En 1948, una expedición británica encontró en Bjørnøya, la Isla del Oso, en el Ártico noruego, los restos de un enorme animal fósil. El hallazgo apareció en un lugar tan difícil que los expedicionarios solo pudieron fotografiarlo, recoger algunos huesos y dejar el resto expuesto al hielo, el viento y la lluvia.
Treinta y seis años después, una expedición noruega volvió a localizarlo por casualidad. Tras una semana de excavación consiguió recuperar buena parte de los restos, que terminaron en colecciones científicas y permanecieron durante décadas sin un estudio completo.

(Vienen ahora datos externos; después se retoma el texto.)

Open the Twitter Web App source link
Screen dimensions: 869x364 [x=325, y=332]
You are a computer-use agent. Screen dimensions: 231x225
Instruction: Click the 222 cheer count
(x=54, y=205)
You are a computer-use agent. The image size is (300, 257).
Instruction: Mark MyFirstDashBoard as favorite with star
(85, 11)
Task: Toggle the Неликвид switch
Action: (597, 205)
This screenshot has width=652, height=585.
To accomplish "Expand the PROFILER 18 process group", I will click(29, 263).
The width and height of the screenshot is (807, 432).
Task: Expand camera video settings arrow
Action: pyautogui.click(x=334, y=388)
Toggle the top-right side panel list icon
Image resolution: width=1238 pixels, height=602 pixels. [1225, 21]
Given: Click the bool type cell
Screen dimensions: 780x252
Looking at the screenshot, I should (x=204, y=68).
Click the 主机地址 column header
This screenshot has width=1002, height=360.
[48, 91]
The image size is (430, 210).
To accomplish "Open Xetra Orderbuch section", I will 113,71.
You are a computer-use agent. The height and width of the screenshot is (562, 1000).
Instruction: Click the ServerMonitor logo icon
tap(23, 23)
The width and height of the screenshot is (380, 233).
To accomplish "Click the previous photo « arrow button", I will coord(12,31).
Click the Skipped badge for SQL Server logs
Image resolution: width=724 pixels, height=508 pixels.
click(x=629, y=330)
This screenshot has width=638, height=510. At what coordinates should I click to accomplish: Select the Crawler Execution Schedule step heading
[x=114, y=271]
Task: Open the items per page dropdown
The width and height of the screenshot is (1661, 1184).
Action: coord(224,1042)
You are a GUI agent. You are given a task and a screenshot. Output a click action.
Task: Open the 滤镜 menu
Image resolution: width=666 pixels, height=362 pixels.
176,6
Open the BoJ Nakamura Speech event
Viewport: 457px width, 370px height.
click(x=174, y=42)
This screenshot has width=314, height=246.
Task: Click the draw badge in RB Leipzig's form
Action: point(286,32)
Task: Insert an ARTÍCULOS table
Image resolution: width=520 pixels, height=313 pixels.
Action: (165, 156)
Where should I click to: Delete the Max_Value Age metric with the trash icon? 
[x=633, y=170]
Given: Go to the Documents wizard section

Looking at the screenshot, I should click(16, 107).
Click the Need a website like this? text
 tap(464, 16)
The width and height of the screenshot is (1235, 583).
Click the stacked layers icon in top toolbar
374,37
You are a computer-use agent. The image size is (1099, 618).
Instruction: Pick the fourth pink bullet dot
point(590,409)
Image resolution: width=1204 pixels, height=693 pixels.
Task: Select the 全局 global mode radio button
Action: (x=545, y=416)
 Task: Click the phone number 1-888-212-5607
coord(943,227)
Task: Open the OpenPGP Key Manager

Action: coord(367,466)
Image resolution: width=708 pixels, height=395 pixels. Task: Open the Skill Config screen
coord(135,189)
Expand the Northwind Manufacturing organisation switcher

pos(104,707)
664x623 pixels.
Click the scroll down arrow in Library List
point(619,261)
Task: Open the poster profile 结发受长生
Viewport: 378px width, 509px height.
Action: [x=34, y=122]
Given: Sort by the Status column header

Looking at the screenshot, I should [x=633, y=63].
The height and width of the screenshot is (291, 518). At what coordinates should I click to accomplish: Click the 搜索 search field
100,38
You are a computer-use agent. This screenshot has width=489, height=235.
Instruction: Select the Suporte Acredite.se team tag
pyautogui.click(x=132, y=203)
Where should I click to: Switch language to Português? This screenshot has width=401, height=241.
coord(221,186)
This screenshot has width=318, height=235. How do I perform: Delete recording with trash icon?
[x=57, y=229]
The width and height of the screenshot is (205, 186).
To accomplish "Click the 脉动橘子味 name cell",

Ese análisis acaba de identificar una especie desconocida, Arctobatrachus urdensis, un gran plagiosáurido de unos 2,7 metros de longitud. Estos extraños anfibios del Triásico tenían cuerpos aplanados y cráneos extraordinariamente anchos, y vivían asociados a ambientes acuáticos.
La historia del fósil demuestra que el trabajo de campo no termina cuando concluye una expedición. Entre el primer hallazgo en los riscos árticos y la publicación científica definitiva han mediado casi ocho décadas, varios viajes y el trabajo paciente de distintas generaciones de paleontólogos.